Christa Brown, sexually abused as a teen by a Baptist pastor, is a recognized expert on evangelical clergy abuse. Church members, she said, are taught "from early childhood" the biblical admonition in Hebrews 13:17 to "obey them that have the rule over you, and submit yourselves, for they watch for your souls."
"People indoctrinated in this way face an impossible bind when a pastor turns predatory," Brown said. "Their own faith renders them into easy prey."
Hughey's actions amount to "sexual and spiritual abuse toward trusting, faith-filled young congregants," Brown said. Having reviewed his statement at The Bee's request, she noted that Hughey "offers not one word of compassion or care for his victims.

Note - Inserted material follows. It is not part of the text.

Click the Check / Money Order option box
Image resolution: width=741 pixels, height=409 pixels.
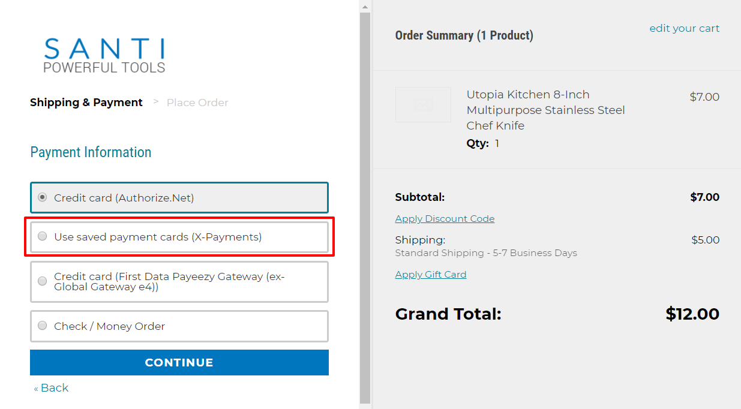pos(179,326)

His statement is focused on himself and on how he and his family 'put our lives back in order.' Obviously, he is still dangerously oblivious."
Hughey cited "God's help, my wife's forgiveness and discipline and counseling from church authority" in repentance. His victims told The Bee he has never apologized to them.
Brown also reviewed wording emailed to The Bee by Doug Milligan, board of elders chairman at Hughey's church in Arizona. Milligan declined to answer The Bee's questions, and elders instructed Hughey not to grant an interview, saying the board "felt it best to not disrupt the church ministry any more than necessary."
"This pattern of protecting the ministry is one we've seen over and over in evangelical churches, and the time for change is long overdue," Brown said. "The people in Highlands' pews should be grateful to The Modesto Bee for bringing to light the truth about the current pastor. However ugly that truth may be, it's far better to know the truth and deal with it than to allow such a dangerous truth to stay shrouded in secrecy."
Those in Highlands' pews celebrated the church's 20th anniversary four weeks ago with Hughey leading praise songs. A video featured many photos of Hughey as a young man, and recounted the Arizona congregation's growth from initial meetings in a school and warehouse to its current campus on 21 donated acres. The church has humanitarian missions in several countries and viewers tune in from 150 countries for Sunday sermons, a narrator said.
"I wrestled with God" before establishing Highlands," Hughey told the congregation. "I sensed his leading and calling."
Highlands' many ministries stage events such as last week's Highlands Men "Celebration of Character" and a two-week Bible Institute presentation titled "Responding to Cultural Sexuality," concluding today.
Epler said, "I'm amazed Les is in ministry after all these years ... still proclaiming to be a man of God. It's very nauseating."